▶ Exercise brief: Everything from the line with "Open the Batch Processing menu" to the end of the data below must be returned exactly as it is, and nothing besides.

━━━━━━━━

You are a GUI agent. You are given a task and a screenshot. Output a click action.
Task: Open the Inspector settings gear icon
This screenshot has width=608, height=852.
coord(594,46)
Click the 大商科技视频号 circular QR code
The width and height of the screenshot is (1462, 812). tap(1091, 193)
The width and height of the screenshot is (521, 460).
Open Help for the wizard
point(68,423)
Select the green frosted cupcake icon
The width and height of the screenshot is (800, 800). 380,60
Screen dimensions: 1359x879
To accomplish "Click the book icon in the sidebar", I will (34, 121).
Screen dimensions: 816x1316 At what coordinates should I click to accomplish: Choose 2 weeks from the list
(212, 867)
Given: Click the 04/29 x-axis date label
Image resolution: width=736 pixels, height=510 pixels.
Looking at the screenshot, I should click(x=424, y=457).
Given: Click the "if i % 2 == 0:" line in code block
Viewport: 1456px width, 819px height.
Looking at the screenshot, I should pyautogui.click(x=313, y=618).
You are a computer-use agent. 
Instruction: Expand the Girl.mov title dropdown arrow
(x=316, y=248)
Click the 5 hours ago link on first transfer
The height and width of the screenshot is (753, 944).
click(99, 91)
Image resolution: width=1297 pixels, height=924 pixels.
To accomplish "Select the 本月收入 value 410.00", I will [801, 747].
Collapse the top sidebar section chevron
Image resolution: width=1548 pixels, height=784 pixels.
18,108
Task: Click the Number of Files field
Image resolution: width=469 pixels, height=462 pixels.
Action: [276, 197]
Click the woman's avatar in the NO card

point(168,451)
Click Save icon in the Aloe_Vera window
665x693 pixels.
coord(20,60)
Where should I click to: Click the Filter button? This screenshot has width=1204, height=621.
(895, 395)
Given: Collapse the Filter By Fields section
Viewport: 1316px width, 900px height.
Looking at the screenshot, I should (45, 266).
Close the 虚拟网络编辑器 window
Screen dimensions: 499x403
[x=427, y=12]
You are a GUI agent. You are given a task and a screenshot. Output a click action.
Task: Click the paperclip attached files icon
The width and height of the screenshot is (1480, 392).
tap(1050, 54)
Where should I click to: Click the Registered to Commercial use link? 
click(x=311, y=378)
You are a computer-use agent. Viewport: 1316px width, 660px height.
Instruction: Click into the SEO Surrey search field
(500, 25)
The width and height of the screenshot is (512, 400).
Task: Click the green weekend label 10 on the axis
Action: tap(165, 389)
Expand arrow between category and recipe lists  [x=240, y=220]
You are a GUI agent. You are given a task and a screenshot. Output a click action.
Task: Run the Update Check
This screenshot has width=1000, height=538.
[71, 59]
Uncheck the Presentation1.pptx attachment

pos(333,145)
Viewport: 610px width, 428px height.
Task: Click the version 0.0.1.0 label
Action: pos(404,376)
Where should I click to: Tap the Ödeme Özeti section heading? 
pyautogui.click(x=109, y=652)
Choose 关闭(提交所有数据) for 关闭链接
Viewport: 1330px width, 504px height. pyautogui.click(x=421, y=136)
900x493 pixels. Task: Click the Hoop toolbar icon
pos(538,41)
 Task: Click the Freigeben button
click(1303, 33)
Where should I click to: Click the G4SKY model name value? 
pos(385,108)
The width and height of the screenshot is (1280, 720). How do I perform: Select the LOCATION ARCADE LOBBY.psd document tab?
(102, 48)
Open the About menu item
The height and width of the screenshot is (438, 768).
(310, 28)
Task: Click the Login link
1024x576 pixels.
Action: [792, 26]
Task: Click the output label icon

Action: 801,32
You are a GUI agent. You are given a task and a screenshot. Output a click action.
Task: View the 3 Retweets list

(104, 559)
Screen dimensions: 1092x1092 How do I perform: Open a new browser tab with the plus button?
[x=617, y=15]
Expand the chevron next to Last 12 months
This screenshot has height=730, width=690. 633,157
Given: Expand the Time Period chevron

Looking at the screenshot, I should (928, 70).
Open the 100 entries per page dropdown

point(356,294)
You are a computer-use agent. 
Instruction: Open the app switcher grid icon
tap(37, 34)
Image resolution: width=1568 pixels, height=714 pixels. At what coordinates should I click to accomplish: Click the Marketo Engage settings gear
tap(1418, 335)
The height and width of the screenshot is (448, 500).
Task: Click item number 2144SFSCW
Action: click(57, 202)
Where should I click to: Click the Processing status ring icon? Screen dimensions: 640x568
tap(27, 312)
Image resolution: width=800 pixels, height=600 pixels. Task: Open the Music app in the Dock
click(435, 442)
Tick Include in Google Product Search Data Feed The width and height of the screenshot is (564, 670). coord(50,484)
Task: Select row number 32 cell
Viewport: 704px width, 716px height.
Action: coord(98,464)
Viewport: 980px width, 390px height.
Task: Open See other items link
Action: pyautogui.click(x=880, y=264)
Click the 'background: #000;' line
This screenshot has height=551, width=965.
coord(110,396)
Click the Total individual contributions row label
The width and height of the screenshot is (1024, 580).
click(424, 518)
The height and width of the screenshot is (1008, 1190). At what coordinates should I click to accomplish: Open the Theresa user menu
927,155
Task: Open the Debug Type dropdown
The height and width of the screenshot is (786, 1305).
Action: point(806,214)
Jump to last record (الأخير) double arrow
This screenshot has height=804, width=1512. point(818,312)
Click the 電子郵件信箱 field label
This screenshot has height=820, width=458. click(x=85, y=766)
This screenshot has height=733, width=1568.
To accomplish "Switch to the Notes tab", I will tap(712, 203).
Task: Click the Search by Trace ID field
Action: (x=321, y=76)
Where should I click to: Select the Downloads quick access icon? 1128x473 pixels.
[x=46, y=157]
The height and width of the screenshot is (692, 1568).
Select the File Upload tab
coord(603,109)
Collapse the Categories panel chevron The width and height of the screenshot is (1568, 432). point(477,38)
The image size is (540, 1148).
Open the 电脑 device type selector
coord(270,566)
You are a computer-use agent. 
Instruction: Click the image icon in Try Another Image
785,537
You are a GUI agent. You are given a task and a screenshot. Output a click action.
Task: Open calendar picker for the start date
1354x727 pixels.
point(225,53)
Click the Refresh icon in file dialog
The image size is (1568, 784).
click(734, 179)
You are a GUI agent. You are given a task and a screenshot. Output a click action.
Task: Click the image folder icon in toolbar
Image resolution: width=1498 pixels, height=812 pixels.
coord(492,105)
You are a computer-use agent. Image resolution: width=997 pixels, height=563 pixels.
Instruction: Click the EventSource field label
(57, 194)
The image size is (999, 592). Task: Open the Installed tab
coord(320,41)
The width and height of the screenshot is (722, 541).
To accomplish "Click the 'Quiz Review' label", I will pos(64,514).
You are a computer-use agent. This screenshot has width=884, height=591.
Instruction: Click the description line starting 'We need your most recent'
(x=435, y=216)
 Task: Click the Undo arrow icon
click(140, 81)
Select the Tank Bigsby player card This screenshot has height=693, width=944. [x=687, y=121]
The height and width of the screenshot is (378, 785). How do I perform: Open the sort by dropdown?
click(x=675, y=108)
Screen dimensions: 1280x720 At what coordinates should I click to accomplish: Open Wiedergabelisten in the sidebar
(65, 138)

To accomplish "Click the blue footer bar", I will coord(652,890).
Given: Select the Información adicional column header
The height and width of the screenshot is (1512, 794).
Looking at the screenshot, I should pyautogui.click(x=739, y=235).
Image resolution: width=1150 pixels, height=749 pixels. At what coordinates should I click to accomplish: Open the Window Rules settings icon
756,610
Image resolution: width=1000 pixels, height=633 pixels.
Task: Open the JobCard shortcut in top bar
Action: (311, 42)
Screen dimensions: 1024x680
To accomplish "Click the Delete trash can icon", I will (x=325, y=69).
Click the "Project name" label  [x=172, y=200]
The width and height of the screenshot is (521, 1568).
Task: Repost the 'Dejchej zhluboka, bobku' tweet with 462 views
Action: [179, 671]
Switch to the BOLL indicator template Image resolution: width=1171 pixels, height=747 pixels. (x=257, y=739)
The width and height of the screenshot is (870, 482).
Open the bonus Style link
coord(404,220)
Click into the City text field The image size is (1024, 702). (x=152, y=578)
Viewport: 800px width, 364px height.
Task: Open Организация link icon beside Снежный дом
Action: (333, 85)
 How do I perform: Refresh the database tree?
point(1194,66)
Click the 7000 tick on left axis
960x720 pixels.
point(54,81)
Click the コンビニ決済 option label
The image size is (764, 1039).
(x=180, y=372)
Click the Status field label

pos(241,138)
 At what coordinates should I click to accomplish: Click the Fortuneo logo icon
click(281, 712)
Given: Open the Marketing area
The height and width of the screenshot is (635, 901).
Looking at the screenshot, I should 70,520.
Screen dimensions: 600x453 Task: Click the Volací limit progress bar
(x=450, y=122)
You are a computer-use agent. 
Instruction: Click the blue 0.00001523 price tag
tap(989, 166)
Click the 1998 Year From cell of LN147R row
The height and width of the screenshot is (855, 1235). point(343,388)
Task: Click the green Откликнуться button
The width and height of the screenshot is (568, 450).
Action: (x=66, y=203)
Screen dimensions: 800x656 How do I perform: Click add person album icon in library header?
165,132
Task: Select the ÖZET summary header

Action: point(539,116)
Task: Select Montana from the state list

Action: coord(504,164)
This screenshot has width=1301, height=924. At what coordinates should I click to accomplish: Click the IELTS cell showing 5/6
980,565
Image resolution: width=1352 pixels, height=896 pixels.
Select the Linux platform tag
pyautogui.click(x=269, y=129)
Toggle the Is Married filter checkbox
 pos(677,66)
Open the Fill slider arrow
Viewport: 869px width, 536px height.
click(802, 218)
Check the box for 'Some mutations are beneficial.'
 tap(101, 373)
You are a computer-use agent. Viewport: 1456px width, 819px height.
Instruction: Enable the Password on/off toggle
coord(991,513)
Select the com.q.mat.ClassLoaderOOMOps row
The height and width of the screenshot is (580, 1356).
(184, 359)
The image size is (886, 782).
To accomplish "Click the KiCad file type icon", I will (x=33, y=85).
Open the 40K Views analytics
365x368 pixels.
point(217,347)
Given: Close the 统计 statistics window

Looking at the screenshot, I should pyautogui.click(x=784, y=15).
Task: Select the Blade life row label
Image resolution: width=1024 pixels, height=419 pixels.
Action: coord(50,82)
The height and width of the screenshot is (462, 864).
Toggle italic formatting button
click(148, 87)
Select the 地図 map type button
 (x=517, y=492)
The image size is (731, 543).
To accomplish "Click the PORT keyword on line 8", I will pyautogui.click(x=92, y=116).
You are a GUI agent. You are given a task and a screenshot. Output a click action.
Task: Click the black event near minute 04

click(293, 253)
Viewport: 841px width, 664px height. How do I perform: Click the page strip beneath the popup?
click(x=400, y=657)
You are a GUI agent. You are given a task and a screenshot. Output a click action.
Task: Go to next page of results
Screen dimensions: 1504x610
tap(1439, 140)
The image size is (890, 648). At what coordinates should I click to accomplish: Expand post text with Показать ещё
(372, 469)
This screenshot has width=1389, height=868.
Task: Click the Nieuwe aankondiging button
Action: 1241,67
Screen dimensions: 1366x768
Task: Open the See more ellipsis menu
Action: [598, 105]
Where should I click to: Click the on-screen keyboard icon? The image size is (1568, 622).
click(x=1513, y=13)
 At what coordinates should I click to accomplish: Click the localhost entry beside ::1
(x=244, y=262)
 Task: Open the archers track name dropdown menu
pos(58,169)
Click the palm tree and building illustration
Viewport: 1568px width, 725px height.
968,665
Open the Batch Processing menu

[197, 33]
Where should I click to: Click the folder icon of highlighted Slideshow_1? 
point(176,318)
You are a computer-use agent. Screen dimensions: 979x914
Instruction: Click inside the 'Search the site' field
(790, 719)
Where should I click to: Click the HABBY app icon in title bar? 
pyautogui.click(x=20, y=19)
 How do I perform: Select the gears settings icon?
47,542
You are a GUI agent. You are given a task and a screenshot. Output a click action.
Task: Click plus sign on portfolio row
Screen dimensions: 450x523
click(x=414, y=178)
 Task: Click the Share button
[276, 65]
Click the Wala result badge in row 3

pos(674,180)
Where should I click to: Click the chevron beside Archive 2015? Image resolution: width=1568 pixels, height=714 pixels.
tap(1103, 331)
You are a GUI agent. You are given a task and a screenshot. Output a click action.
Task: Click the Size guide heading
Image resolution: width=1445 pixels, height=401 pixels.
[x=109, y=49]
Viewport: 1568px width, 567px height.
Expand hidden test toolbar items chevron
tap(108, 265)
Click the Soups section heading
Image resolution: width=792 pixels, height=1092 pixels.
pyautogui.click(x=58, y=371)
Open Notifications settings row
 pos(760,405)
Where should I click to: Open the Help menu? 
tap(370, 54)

━━━━━━━━

▶ Solution:
Open the Batch Processing menu

[197, 33]
Where should I click to: Click the folder icon of highlighted Slideshow_1? 
point(176,318)
You are a computer-use agent. Screen dimensions: 979x914
Instruction: Click inside the 'Search the site' field
(790, 719)
Where should I click to: Click the HABBY app icon in title bar? 
pyautogui.click(x=20, y=19)
 How do I perform: Select the gears settings icon?
47,542
You are a GUI agent. You are given a task and a screenshot. Output a click action.
Task: Click plus sign on portfolio row
Screen dimensions: 450x523
click(x=414, y=178)
 Task: Click the Share button
[276, 65]
Click the Wala result badge in row 3

pos(674,180)
Where should I click to: Click the chevron beside Archive 2015? Image resolution: width=1568 pixels, height=714 pixels.
tap(1103, 331)
You are a GUI agent. You are given a task and a screenshot. Output a click action.
Task: Click the Size guide heading
Image resolution: width=1445 pixels, height=401 pixels.
[x=109, y=49]
Viewport: 1568px width, 567px height.
Expand hidden test toolbar items chevron
tap(108, 265)
Click the Soups section heading
Image resolution: width=792 pixels, height=1092 pixels.
pyautogui.click(x=58, y=371)
Open Notifications settings row
 pos(760,405)
Where should I click to: Open the Help menu? 
tap(370, 54)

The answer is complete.